目標 a: エントリの先頭から「Click 'Bỏ qua'」を含む行まで(その行も含む)を、「screenshot」を「screen capture」に置き換え、ほかは一切変えずに示してもらえますか?その範囲の行だけを出してください。

ページ抜粋:
見出し画像

フイルムカメラで撮らなくなった理由

僕はNikon F3を持っている
フイルムカメラだ

Nikon F3

本題に入る前にF3について書きたい

まず
フイルムカメラって握った感触たまらん

金属ボディのひんやりとした肌触り
所有欲を満たしてくれる適度なずっしり感
ファインダーを覗いた時のラバーのにおい

そしてこの造形美!!!

真上から


ウエストレベルファインダーにカスタマイズ


僕が中学生になった頃には、時代はもうデジカメ全盛期だった
だからフイルムカメラに触れる機会はあまりなく、このNikon F3を手にしたのも大人になってからだ

巻き上げないとシャッターが切れない
オートフォーカスが無い
すぐに写真を確認できない

そんな「不便さ」が一周回って新しく感じた

そしてフイルムに景色を焼き付かせるという原理がロマンチックだと思った
消去ボタンで簡単に消せないなんて!

生データ:

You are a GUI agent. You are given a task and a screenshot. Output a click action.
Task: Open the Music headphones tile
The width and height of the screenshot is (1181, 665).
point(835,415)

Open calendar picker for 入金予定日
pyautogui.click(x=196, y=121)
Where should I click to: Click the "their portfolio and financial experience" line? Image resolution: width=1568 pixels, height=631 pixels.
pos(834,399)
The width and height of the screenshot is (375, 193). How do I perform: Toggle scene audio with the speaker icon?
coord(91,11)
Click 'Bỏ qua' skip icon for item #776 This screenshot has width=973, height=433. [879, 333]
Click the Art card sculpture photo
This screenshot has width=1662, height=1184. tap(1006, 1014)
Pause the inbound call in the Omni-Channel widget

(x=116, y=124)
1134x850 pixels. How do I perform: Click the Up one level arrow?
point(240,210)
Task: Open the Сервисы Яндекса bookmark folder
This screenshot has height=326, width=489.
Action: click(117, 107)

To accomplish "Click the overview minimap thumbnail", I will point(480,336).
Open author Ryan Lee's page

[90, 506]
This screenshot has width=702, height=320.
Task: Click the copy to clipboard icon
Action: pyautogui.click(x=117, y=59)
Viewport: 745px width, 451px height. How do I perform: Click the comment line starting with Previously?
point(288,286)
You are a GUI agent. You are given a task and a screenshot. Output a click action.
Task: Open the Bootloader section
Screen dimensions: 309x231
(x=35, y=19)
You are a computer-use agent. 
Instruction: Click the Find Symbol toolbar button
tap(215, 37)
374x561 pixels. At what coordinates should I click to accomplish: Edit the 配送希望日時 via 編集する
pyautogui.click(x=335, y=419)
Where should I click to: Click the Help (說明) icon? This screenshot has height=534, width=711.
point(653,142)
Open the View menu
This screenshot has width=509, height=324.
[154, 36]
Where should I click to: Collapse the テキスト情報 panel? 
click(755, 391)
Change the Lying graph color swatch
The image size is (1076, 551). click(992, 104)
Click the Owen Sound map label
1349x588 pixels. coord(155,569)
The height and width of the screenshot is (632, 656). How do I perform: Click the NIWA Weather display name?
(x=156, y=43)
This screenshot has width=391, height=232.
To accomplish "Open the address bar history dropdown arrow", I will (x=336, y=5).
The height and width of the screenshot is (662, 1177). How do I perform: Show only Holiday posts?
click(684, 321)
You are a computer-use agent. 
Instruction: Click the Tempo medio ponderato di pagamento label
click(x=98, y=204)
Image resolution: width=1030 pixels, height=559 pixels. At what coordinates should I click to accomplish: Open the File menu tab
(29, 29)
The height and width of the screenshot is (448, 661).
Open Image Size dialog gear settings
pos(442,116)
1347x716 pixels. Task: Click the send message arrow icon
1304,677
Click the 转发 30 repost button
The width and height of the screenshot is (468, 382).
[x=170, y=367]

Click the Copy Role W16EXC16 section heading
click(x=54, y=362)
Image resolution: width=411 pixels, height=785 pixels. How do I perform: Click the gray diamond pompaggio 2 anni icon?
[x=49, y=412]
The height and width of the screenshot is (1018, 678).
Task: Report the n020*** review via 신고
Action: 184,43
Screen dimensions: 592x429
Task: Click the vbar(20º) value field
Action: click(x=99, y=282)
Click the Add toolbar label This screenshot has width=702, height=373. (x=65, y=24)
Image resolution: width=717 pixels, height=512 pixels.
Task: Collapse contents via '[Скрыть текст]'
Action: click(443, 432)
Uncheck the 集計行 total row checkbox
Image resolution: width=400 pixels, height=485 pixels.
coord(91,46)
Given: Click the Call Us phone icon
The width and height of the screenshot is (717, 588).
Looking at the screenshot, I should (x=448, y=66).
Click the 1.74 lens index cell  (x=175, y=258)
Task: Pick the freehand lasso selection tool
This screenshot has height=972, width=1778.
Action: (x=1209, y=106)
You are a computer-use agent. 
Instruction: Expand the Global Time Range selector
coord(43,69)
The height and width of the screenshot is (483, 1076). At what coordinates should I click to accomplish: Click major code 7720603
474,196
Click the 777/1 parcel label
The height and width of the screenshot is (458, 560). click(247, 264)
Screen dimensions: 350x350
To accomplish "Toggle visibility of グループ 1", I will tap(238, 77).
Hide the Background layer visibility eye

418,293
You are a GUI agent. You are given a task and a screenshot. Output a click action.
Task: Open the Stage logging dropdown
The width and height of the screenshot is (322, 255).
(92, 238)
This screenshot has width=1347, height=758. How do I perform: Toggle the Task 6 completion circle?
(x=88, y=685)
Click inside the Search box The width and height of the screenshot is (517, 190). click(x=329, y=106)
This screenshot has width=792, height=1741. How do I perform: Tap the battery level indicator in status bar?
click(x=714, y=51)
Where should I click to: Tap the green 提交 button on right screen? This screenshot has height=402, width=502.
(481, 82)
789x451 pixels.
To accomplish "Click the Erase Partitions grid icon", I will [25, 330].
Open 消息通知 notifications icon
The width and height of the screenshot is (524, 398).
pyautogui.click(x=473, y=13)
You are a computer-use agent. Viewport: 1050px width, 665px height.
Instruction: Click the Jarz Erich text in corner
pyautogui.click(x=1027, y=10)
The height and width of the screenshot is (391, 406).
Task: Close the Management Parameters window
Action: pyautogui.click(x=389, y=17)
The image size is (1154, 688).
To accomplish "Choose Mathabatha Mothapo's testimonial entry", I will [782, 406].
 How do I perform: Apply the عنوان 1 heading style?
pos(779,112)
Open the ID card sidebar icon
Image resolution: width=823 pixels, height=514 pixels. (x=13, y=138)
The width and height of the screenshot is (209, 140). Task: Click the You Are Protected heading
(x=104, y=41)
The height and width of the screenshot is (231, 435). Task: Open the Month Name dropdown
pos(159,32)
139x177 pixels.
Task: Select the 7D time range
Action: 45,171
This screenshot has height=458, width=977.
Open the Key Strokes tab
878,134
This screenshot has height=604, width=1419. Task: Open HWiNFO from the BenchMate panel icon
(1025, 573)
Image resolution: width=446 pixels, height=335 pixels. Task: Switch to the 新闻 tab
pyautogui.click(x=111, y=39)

目標 b: ページ抜粋のうち「僕が中学生になった頃には、時代はもうデジカメ全盛期だった」から「消去ボタンで簡単に消せないなんて!」までを含めて、そのまま書き写してもらえますか?

記述回答 a:
You are a GUI agent. You are given a task and a screen capture. Output a click action.
Task: Open the Music headphones tile
The width and height of the screen capture is (1181, 665).
point(835,415)

Open calendar picker for 入金予定日
pyautogui.click(x=196, y=121)
Where should I click to: Click the "their portfolio and financial experience" line? Image resolution: width=1568 pixels, height=631 pixels.
pos(834,399)
The width and height of the screen capture is (375, 193). How do I perform: Toggle scene audio with the speaker icon?
coord(91,11)
Click 'Bỏ qua' skip icon for item #776 This screen capture has width=973, height=433. [879, 333]

記述回答 b:
僕が中学生になった頃には、時代はもうデジカメ全盛期だった
だからフイルムカメラに触れる機会はあまりなく、このNikon F3を手にしたのも大人になってからだ

巻き上げないとシャッターが切れない
オートフォーカスが無い
すぐに写真を確認できない

そんな「不便さ」が一周回って新しく感じた

そしてフイルムに景色を焼き付かせるという原理がロマンチックだと思った
消去ボタンで簡単に消せないなんて!